* **WORK INSTRUCTION**:
The string "computer" appears in some lines of the entries that follow; copy each such line.

* **GIVEN DATA**:
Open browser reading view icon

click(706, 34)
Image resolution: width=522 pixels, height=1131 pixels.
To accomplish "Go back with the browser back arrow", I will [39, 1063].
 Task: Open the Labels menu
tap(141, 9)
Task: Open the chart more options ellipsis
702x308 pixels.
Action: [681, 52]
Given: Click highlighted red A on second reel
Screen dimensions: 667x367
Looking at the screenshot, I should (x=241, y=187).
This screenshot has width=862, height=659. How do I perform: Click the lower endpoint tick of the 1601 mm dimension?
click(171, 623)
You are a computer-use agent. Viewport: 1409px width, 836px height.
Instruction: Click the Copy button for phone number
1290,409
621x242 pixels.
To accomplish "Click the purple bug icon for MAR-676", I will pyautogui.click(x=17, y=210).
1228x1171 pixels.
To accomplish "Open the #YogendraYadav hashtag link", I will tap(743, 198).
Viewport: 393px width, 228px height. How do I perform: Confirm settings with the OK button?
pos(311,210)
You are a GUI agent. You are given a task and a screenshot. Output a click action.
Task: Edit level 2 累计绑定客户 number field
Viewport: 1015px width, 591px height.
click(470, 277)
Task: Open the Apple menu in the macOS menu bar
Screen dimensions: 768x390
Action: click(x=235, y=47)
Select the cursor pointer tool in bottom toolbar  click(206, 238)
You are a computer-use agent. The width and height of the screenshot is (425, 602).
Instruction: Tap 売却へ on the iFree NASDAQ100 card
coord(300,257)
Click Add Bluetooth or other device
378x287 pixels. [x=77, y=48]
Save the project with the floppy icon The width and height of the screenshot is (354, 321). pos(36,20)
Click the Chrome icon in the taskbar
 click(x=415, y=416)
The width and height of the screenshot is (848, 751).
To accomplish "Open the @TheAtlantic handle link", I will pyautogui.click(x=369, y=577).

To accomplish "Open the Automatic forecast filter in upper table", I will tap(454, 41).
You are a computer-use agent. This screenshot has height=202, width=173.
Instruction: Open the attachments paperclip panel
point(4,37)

* **RESULT OF THIS TASK**:
You are a computer-use agent. Viewport: 1409px width, 836px height.
You are a computer-use agent. The width and height of the screenshot is (425, 602).
You are a computer-use agent. This screenshot has height=202, width=173.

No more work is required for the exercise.